Just like the US role in El Salvador in the 1980's and later in Columbia, the US is training these death squads. Get the US troops out and the death squad training will end.

quote:
Today there are constant reports in the U.S. media on the growth of “sectarian violence” in Iraq, which has now come to dominate the military as well as political context of the occupation. Carefully sidestepped in most such reports, however, is the fact that these horrific developments are to a large extent the result of the active U.S. promotion of death squads in that country. In danger of losing the war for control of Iraq, Washington turned, as it had in Central America in the 1980s (and as it is in Colombia today), to developing terrorist armies that would do the job for it. On January 8, 2005, Newsweek cracked the story that the U.S. military was considering initiating the “Salvadoran Option” whereby the United States would train, arm, and finance Iraqi death squads, drawn principally from the Shiite and Kurdish militias: irregular military forces whose job would be to terrorize the Sunni population as a means of undermining the support for the insurgency. Soon after, the Wall Street Journal in its February 23, 2005, issue reported that the United States was already working at forming government-based paramilitary units or militias in Iraq that would carry out these objectives.
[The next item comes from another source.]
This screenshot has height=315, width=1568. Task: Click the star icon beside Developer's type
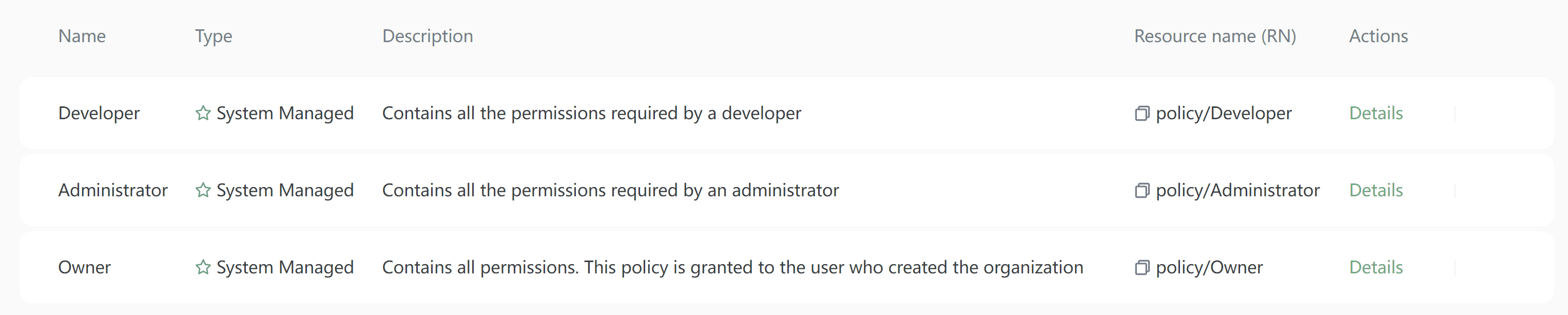(203, 114)
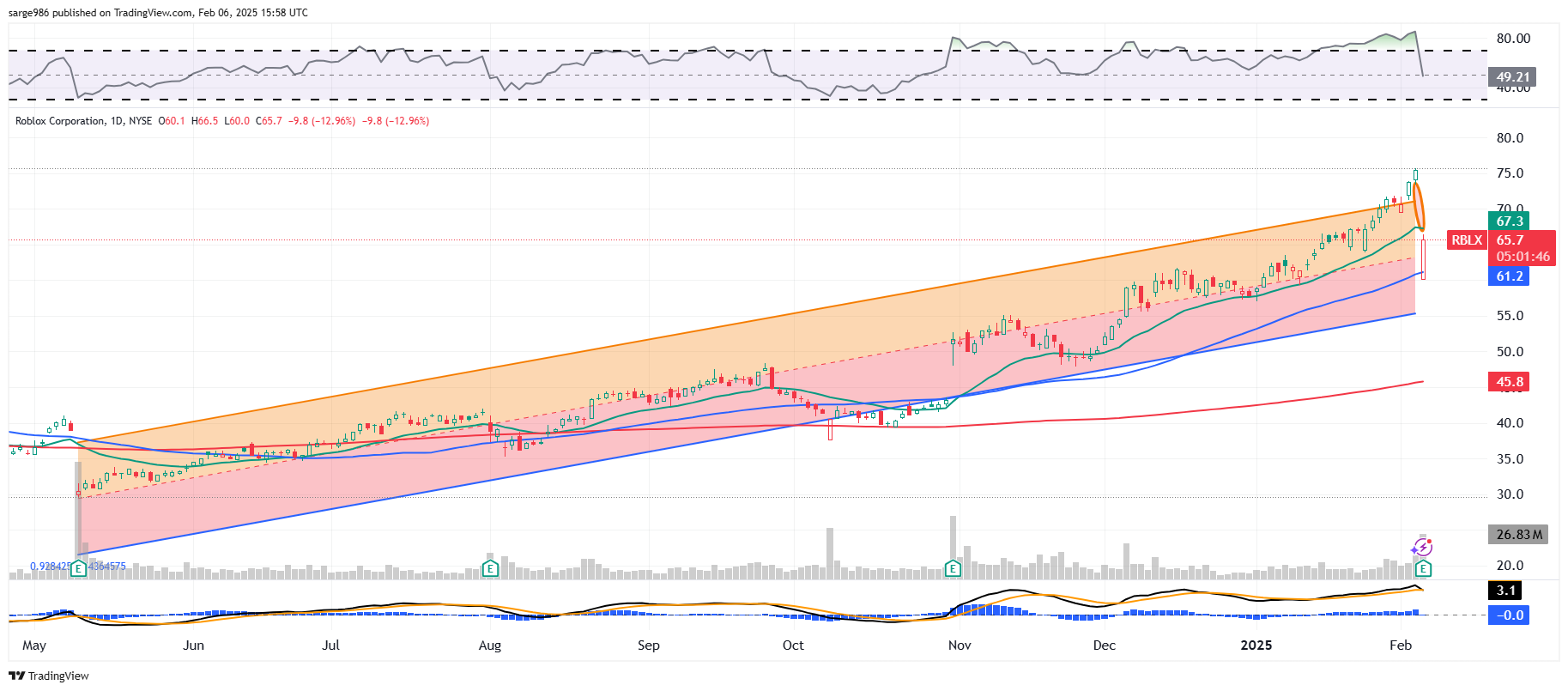
Task: Click the blue -0.0 histogram value label
Action: coord(1510,615)
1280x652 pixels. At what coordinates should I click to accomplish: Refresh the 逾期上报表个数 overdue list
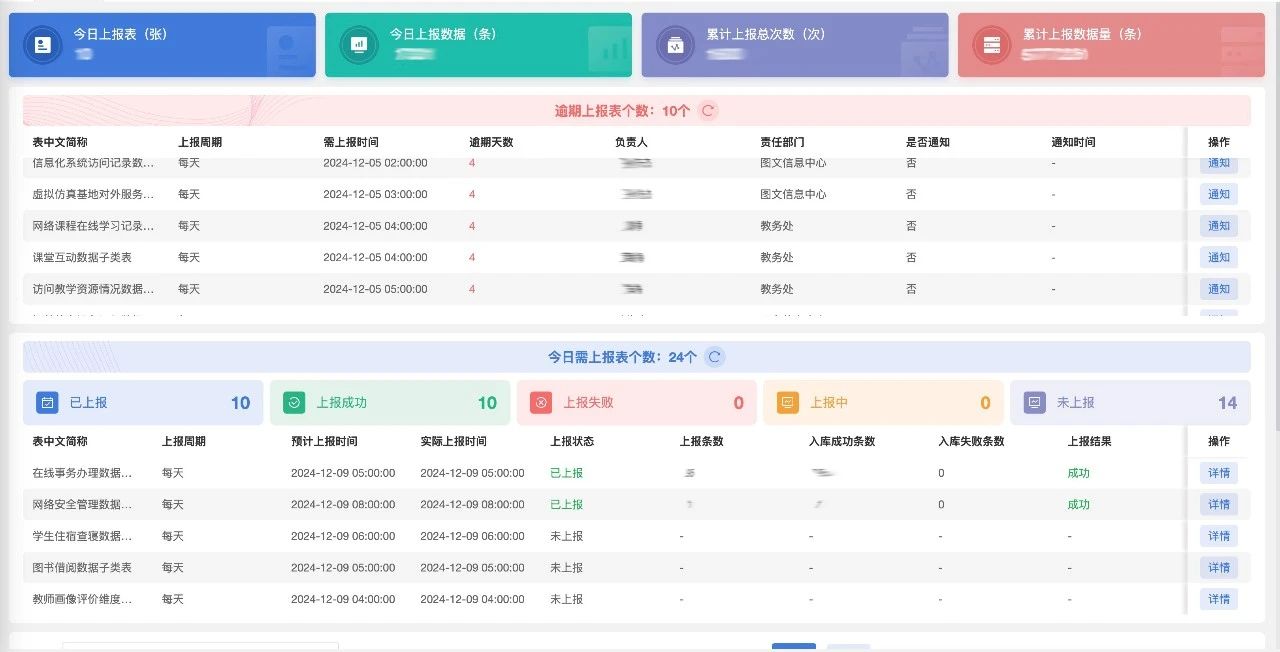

The single most important of these paramilitary units, consisting of thousands of troops, the Wall Street Journal declared, was the Special Police Commandos formed in September 2004 by General Adnan Thavit, uncle to Iraq’s interim interior minister and a former Baathist military intelligence officer. “This was a horse to back,” in the words of U.S. General David Petraeus, in charge of training Iraqi forces.


Further,

quote:
In its March 20, 2006, issue, Time magazine quoted U.S. authorities as declaring that the Police Commandos and other government-linked, Shiite-dominated, U.S.-trained militias are now “out of control,” kidnapping, torturing, executing, and committing mass atrocities in ways that give pause even to the U.S. occupying authorities.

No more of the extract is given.